LondonDie Briten rücken ein Stück weiter von Europa weg. Mit der Abzeichnung des hart umkämpften neuen Handelsvertrags mit der EU zu Heiligabend hofft Boris Johnsons Brexiteer-Regierung in London einen Schlusspunkt hinter fünf turbulente Jahre gesetzt zu haben. Vielen Menschen im Vereinigten Königreich kam das letzte Brüsseler Schlachtgeplänkel, das die Vorweihnachtszeit begleitete, allerdings eh schon wie ein Nachhall aus fernen Zeiten vor. Für sie war von größerer Bedeutung, dass immer mehr britische Krankenhäuser über die Feiertage eine Rekordzahl an Covid-Patienten, mehr als in den schlimmsten Apriltagen, meldeten.

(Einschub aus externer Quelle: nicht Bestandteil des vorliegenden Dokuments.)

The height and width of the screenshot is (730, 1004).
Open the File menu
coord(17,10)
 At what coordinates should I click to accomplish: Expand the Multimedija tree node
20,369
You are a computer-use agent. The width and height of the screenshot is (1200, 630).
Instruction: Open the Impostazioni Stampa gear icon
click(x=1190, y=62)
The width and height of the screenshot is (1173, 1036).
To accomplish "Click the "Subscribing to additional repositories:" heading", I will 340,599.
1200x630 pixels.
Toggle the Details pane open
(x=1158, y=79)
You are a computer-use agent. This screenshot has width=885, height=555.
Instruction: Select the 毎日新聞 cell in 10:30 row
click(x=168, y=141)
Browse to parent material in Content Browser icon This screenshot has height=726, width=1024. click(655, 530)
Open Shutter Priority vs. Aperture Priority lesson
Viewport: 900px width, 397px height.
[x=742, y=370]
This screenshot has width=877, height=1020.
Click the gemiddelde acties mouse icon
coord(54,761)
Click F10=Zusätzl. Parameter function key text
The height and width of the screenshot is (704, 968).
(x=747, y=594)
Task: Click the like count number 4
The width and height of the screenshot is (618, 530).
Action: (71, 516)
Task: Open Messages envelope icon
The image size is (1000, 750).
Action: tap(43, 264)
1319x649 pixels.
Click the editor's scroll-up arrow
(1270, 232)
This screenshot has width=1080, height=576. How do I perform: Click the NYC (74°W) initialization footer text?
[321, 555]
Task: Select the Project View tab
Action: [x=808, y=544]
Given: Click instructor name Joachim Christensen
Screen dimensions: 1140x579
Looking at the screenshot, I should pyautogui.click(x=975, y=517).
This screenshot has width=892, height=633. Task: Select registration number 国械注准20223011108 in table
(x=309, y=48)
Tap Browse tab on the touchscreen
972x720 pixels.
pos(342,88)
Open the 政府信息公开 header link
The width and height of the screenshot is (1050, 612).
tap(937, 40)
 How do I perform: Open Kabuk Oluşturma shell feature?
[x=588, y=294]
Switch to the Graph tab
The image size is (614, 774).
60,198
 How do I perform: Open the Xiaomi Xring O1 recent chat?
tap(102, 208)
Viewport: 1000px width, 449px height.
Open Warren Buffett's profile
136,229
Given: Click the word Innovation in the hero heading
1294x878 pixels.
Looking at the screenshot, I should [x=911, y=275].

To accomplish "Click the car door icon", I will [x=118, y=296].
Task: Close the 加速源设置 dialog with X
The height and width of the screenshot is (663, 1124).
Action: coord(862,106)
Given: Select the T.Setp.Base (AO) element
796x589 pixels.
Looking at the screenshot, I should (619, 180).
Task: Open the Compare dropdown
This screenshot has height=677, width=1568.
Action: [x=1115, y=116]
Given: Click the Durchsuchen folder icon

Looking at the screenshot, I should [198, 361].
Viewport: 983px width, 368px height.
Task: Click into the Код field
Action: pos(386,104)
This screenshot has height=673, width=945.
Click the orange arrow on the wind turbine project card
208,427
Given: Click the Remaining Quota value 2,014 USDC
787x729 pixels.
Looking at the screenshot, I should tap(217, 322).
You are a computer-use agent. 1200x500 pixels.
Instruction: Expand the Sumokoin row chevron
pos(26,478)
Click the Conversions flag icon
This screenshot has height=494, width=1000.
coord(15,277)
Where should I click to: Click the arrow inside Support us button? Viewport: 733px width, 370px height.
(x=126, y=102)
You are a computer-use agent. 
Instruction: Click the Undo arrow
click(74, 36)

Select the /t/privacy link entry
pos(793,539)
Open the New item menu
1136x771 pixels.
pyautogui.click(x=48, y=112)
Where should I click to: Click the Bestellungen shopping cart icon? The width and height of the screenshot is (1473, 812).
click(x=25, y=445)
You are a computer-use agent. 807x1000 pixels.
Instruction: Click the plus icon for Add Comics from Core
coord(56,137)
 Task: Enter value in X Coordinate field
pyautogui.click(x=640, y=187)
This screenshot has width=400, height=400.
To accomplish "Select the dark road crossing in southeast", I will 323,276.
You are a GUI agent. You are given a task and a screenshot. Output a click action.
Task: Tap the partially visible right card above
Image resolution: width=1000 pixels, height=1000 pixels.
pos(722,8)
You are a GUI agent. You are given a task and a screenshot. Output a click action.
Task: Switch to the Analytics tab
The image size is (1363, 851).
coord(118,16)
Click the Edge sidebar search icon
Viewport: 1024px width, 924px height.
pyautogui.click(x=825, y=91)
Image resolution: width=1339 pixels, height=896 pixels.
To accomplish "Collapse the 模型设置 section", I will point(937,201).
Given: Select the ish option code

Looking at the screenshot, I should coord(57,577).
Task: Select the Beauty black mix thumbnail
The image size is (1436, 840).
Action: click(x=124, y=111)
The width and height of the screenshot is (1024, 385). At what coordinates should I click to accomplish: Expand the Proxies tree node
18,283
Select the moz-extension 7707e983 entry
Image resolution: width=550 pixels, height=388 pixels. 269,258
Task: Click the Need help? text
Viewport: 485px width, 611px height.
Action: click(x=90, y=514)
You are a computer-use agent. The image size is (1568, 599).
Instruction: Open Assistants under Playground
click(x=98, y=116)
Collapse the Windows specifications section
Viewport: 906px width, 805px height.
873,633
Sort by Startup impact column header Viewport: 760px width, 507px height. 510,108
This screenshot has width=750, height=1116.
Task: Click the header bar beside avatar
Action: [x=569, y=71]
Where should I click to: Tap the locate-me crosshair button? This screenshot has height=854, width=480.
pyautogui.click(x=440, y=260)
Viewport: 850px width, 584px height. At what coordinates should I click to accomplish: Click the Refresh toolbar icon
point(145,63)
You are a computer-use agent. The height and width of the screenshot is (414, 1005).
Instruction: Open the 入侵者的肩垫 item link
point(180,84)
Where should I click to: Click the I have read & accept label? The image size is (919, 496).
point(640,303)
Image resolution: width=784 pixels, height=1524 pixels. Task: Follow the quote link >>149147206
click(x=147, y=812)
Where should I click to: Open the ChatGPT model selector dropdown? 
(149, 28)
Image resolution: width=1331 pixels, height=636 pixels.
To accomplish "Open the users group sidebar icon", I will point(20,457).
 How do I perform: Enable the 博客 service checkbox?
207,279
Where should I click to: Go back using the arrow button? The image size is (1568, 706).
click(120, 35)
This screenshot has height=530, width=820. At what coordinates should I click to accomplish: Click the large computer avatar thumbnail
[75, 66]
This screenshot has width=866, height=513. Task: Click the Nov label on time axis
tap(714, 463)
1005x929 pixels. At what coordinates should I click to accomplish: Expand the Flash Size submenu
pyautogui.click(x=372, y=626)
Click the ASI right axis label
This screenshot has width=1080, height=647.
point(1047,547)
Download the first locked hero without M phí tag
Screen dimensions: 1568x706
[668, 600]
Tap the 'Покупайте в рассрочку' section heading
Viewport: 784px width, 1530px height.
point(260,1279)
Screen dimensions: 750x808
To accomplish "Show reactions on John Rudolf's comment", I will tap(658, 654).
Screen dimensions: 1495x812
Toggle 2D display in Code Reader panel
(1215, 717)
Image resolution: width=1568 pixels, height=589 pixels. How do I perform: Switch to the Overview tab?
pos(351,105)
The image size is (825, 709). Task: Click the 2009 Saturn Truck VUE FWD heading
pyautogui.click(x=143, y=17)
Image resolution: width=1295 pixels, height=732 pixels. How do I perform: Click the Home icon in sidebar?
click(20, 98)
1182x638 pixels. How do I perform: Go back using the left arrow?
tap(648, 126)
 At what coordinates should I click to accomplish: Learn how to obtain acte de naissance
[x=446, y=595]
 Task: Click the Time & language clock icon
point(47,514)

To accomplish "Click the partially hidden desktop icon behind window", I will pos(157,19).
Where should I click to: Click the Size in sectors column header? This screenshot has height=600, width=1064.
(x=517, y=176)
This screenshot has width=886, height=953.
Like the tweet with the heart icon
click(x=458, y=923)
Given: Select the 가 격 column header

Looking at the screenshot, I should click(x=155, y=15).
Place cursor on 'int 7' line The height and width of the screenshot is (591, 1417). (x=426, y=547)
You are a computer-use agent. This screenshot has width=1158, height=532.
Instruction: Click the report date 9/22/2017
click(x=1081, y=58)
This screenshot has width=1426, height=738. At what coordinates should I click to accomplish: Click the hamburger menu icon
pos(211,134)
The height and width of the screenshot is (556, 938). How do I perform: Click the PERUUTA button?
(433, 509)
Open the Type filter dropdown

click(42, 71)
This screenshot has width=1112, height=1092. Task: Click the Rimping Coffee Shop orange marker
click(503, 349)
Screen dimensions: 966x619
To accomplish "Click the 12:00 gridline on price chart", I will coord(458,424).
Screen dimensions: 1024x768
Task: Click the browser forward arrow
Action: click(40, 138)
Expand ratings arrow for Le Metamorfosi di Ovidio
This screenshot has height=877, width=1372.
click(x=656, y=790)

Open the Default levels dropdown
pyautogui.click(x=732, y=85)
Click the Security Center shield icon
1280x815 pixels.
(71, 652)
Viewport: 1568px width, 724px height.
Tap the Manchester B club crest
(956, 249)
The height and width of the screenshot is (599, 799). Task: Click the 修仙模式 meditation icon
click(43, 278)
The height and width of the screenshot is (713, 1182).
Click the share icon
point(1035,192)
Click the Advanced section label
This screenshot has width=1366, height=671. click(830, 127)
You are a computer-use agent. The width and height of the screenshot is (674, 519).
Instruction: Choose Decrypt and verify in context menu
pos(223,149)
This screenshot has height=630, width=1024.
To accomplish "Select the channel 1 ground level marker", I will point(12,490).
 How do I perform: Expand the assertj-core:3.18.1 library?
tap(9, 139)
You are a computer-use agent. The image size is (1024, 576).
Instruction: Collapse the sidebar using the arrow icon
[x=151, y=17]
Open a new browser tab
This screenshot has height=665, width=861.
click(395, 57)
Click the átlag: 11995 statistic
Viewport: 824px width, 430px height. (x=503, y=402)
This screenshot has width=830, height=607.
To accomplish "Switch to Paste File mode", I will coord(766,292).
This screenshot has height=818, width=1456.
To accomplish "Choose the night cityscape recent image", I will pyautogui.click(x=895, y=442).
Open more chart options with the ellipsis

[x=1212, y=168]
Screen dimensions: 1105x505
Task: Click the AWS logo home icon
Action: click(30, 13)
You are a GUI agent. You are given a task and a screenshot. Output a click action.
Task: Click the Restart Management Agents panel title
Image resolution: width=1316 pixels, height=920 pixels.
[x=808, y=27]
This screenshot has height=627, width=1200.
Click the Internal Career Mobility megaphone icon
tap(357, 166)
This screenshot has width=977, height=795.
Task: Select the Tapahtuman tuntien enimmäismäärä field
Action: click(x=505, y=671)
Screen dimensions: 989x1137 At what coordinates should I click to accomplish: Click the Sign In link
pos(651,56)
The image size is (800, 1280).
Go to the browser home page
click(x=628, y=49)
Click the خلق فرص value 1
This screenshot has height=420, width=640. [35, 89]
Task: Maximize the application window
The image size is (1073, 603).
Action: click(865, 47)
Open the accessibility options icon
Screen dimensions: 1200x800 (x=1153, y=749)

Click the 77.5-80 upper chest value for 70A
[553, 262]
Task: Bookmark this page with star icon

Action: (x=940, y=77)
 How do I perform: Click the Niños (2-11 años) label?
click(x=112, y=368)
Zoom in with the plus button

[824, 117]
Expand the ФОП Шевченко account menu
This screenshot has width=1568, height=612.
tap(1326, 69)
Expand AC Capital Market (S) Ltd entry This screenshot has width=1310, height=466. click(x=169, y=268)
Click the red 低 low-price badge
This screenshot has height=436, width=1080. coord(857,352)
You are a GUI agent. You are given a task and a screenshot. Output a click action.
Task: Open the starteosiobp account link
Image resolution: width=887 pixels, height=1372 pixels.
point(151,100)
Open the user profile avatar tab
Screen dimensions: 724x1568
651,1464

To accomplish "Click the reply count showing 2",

Dass die Zahl der Krankheitsfälle weiter beängstigend steigt und nach Berechnungen des Statistischen Amtes bereits über 86.000 Personen im Land dem Virus zum Opfer gefallen sind.

Mitten in diese neue Krisenstimmung hinein fiel Johnsons Erklärung zum Vertragsschluss mit Brüssel. Nach jahrzehntelangem Rangeln um Europa, meinte der Premierminister, habe man nun endlich „eine neue Beziehung“ gefunden zur EU. Wie versprochen habe er seinen Landsleuten wieder „die Kontrolle verschafft über ihre eigenen Geschicke“. Von den leidigen „Vorschriften“ Brüssels habe man sich befreit. Und das „komplett und uneingeschränkt“.